I do like to try and get outside as much as possible, I mean, what is the point in having a portable oxygen supply when all I am doing is staying in one place. Besides, I like to make sure everything is as up to date, paid and sorted as possible. Nothing bugs me worse than knowing that something is outstanding and that I will have to sort that out eventually, that's why I try and keep on top of things. That and it's much easier when something does decide to give up the ghost (like my nebuliser, bloody thing!) and need to be replaced. As for the nebuliser trouble, I am making the best around that by using the machines I have (my Medix in the living room and the Omron in the bedroom) and luckily I have been able to get on with things.

Worst case scenario, I would hook up my nebuliser kit to one of my oxygen cylinders and do it that way. But for now the procedure is keeping my nasal cannula on, (set to 2l/min through a conserver) and putting my nebuliser over the top. It looks daft but its how we do it when I am in hospital so if it's good enough to do there, it's more than good enough for me to do at home. I am still getting used to taking the cannula off when I go to sleep. During the day, I do often have a nap but sometimes it kind of just happens so I forget to take my cannula off! Although earlier when I did take it off, I had de-saturated in my sleep down to 93% (my target sats are 94-98%) and my lungs were less than content about it, but I am not on the oxygen for 24/7 and to be honest I wouldn't want that right now.

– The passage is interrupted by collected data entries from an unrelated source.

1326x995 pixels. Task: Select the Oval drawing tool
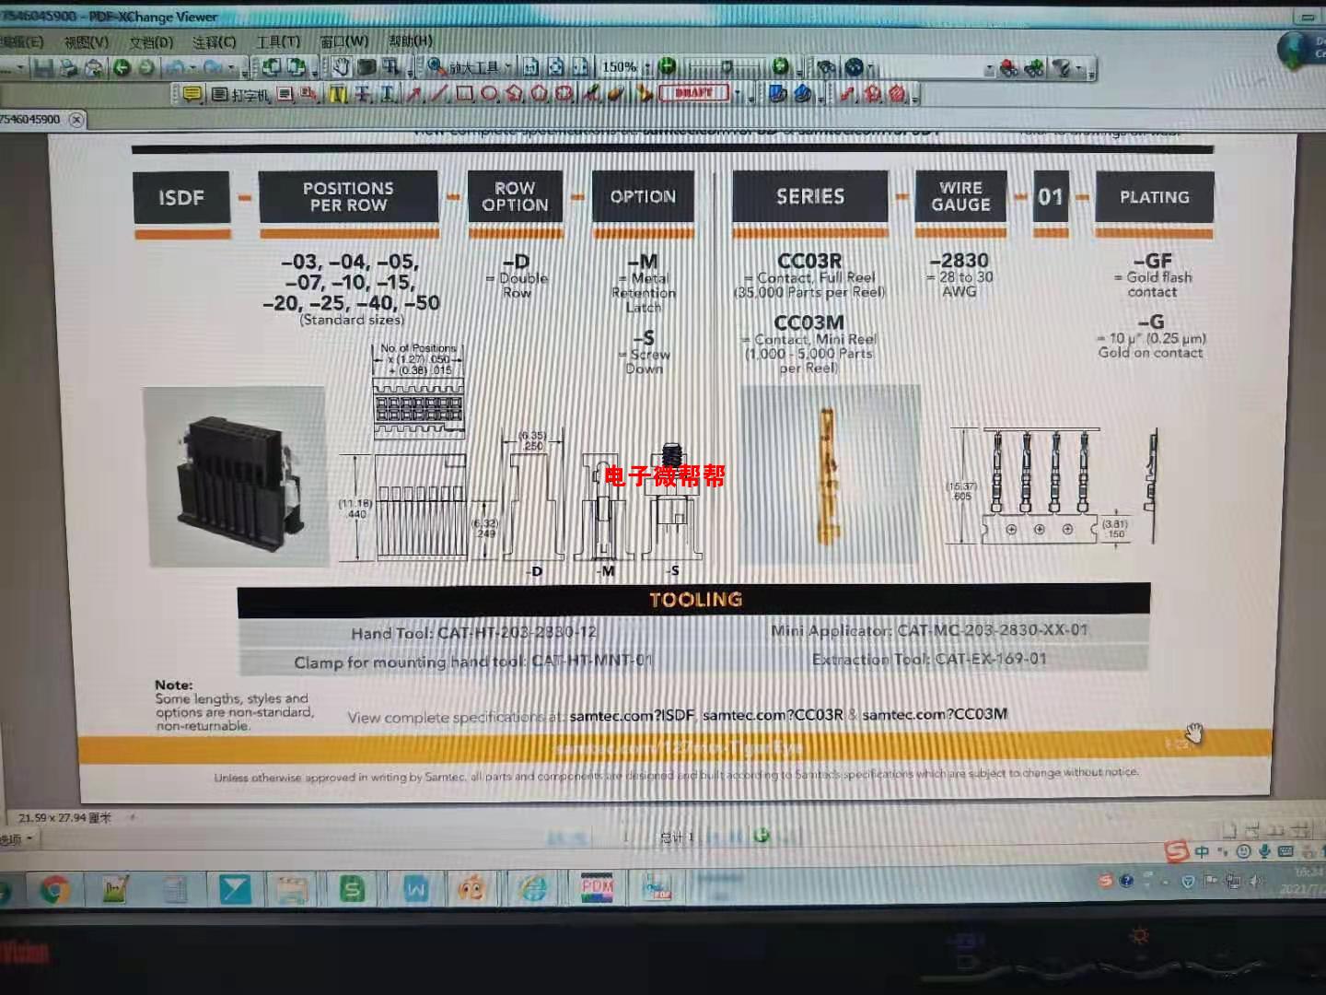tap(489, 94)
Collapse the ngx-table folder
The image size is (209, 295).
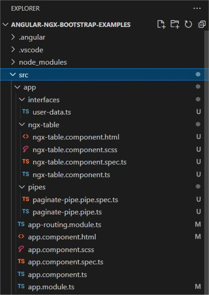22,124
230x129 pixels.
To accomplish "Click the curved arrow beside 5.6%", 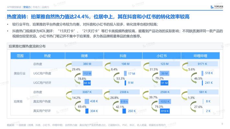I will point(185,67).

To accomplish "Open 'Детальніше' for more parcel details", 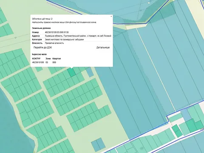I will coord(103,48).
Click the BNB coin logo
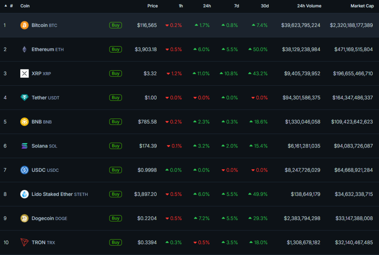This screenshot has width=379, height=255. coord(24,121)
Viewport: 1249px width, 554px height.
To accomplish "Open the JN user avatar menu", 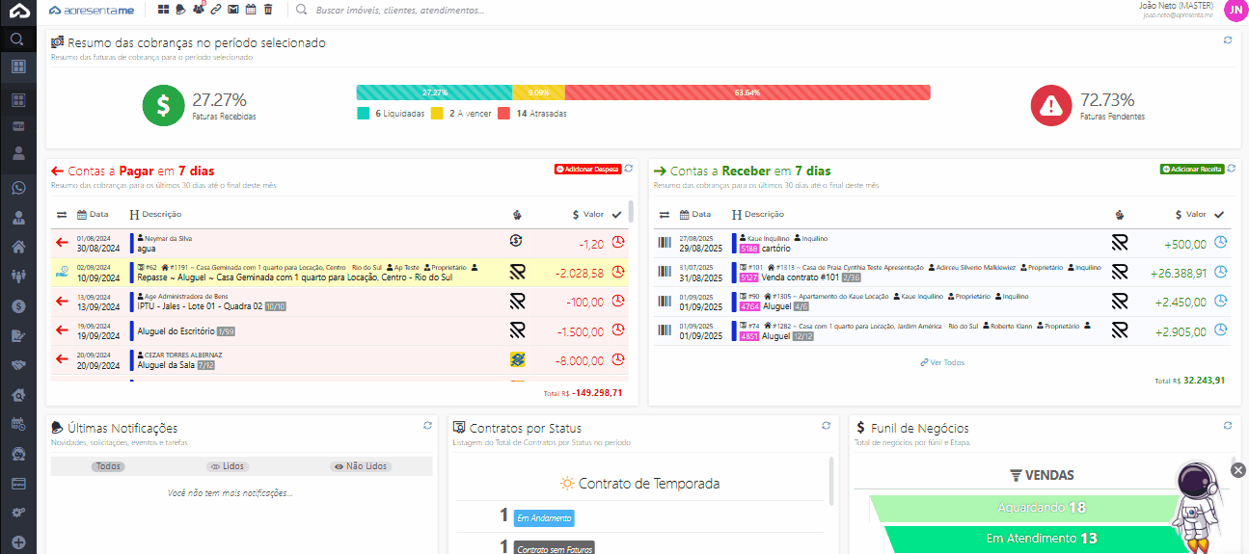I will coord(1234,10).
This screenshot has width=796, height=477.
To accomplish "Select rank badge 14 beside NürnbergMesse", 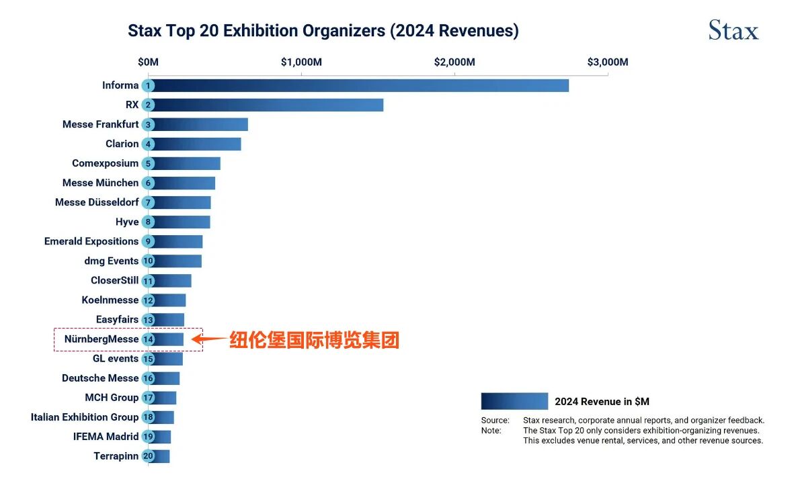I will [x=148, y=339].
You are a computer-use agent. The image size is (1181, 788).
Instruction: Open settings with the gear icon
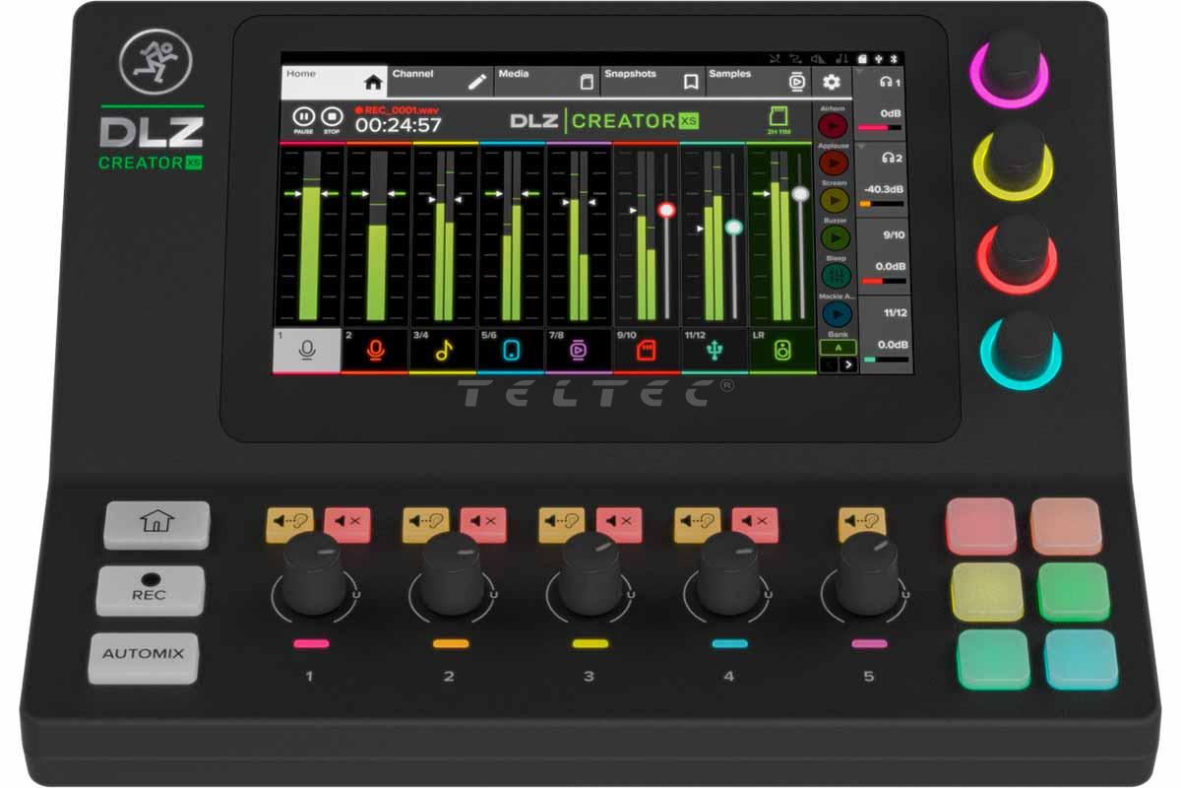(x=832, y=82)
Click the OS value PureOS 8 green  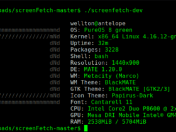coord(108,30)
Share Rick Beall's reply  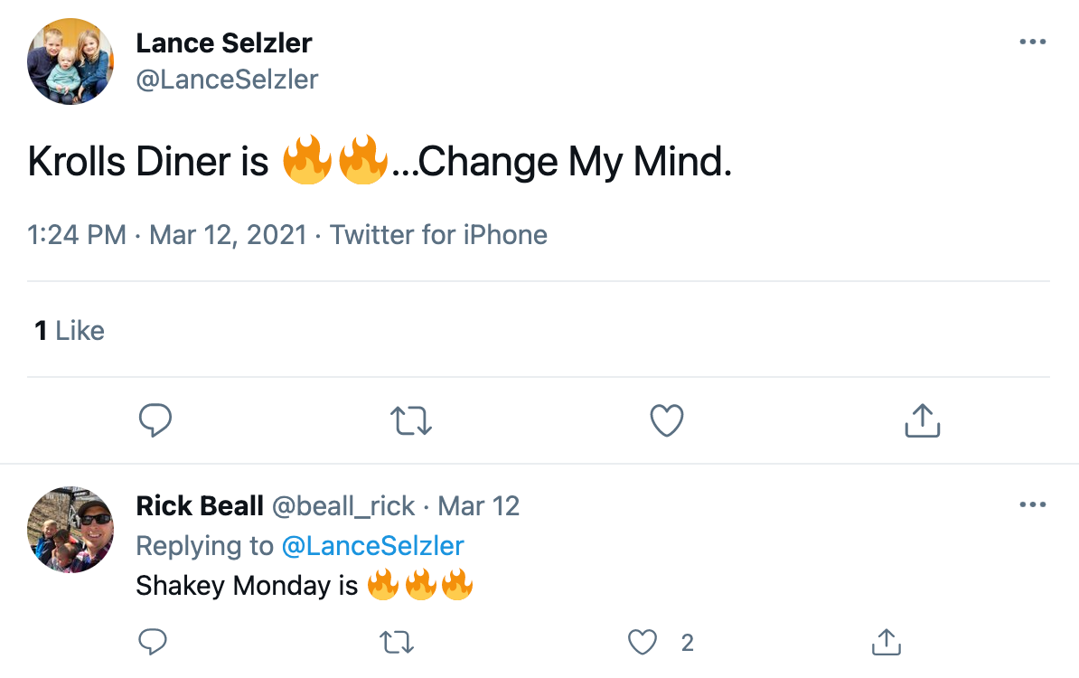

I am amazed though, since getting it, I have been so much more alert and aware of where I am and what's going on. I have managed to play on the X-Box and PS3 again without feeling dizzy or nauseous and I have had the focus to enjoy my games. Last night I was playing an old favourite of mine and Natt's. A game called "Earth Defense Force 2017" (I brought Natt the new EDF game recently as a "get well soon" and Easter present), the aim of the game is to run around and shoot at giant ants and spiders which attack by either spitting acid at you or webs or just try and eat you. It's a simple game and one that when we play it, we end up having a lot of fun with it. Plus there is something satisfying about standing some distance away and shooting 10 rockets at once and watching the enemy ants fly off screen somewhere. It was good to have my reactions back and be able to just play and enjoy myself.

I also saw someone in town today and they commented on just how much better I looked, even with the oxygen cannula on. There is colour in my cheeks, light in my eyes and I can talk without having to take so many breaths between words. I'm trying to wriggle around the house a bit more too so that is a good sign as I don't feel anywhere near as apathetic. It feels amazing to be back and to be me again and I can't believe it ever got to that stage without me knowing! I think it must have been a steady decline because I was fine one moment, coughing, wheezing and unable to do anything for myself the next! I never EVER want to get that bad again.